Smith pointed to the documents she provided that include more specific information on the allegations against Medtronic than was previously available. Their submission also shows Smith is an original source.

While allowing the case to move forward, Smith admitted that some of the allegations against Medtronic appeared “benign” and may not constitute fraud.

“The sense I got from reading the decision is that the court really struggled in the way they came down on this,” Laura Angelini, a partner in Hinckley Allen’s Government Enforcement & White Collar Defense practice group in Boston, told Bloomberg Law. “A whistleblower’s claims can survive if they add significant detail, even if that additional detail appears to be benign and ultimately may not prove to be actionable.”

Still, Angelini thought the court sent a message that it has concerns with the underlying merits of the case, a sentiment that was echoed by Teplitzky and Chenery.
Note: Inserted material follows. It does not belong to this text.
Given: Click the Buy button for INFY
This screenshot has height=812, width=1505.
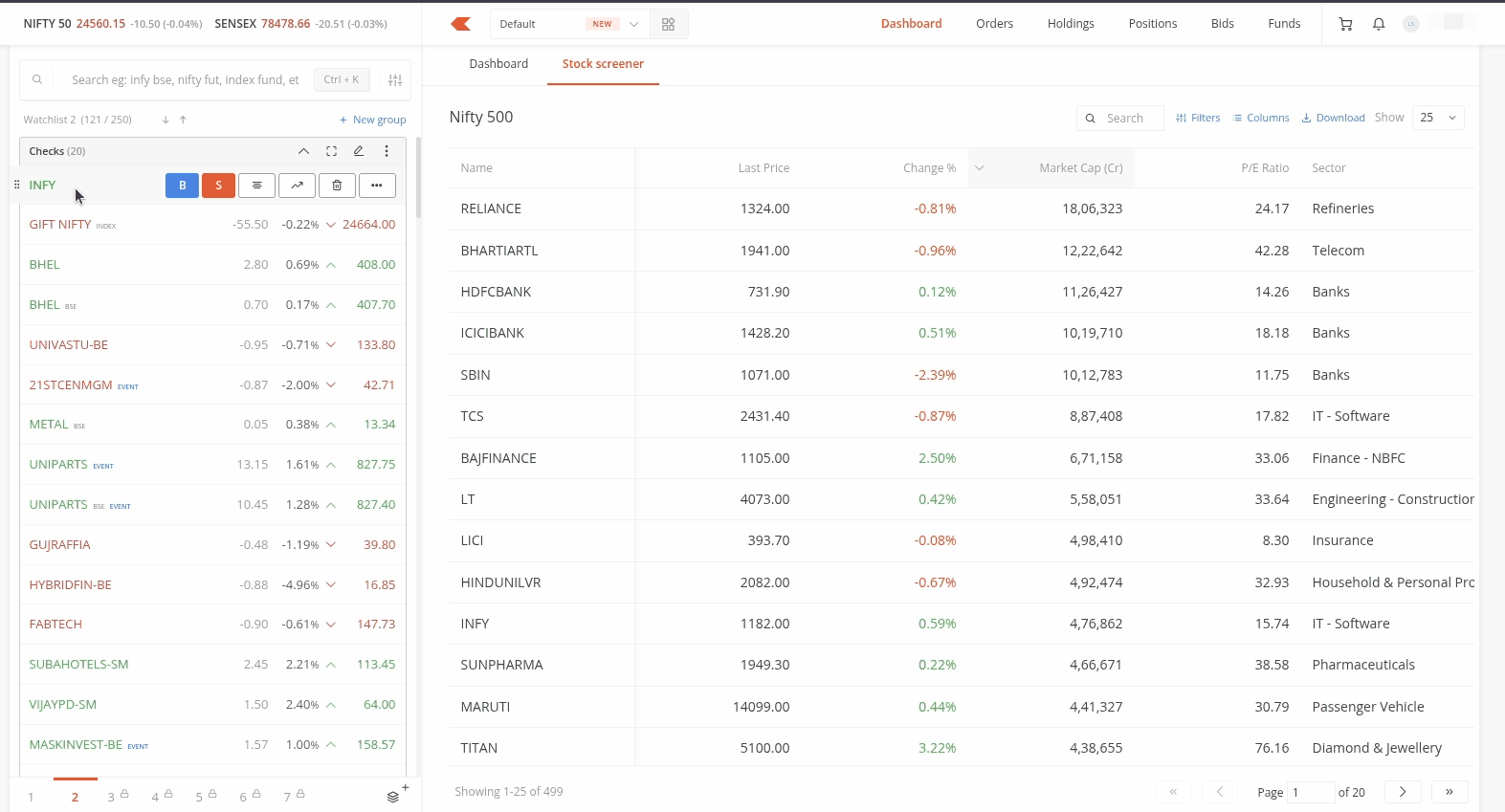Looking at the screenshot, I should pos(182,186).
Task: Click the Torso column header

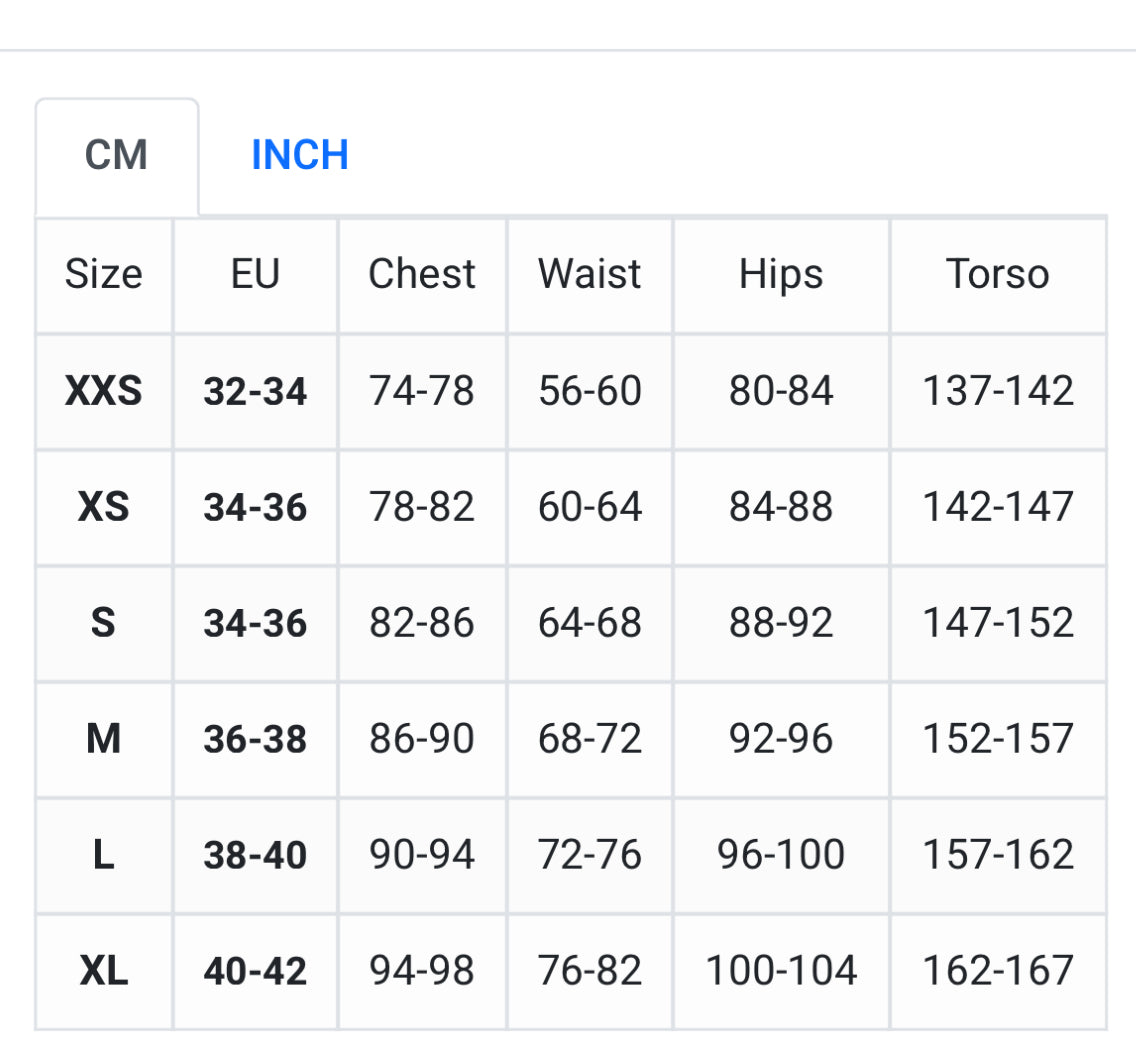Action: click(x=998, y=274)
Brian Markovitz, a principal attorney at Joseph, Greenwald & Laake in Greenbelt, Md., who represents whistleblowers in false claims cases, told Bloomberg Law that the judge seemed to signal that he may still grant summary judgment later in the case.

But Markovitz thought the court made the right decision on this summary judgment motion. Forney “was able to show she was an original source because she got policies, dates, and names,” Markovitz said, noting that if she is bringing 2,000 pages of documents, then she can add to what is known. “When you’ve got a fact-intensive inquiry, that shouldn’t go to summary judgment.”

Moving Forward

The decision could have implications for both whistleblowers and defendants in false claims cases.

“Whistleblowers will have to be creative to show they’re bringing something new, different, and meaningful that builds on what might have been in the public realm until then,” Teplitzky told Bloomberg Law. He said the decision creates an obligation on both sides with defendants having to show the new information is not meaningful.

“I don’t know if this court’s decision would change strategy in connection with pursuing a motion to dismiss or summary judgment with respect to public disclosure,” Breen told Bloomberg Law.

Markovitz said the decision is “definitely a win” for relators because the court is saying that a defendant facing broad allegations can’t just use the public disclosure bar to get additional allegations by new relators dismissed. “If the court follows this, cases are going to move forward,” Markovitz said. “That means a lot more money being returned for the taxpayers.”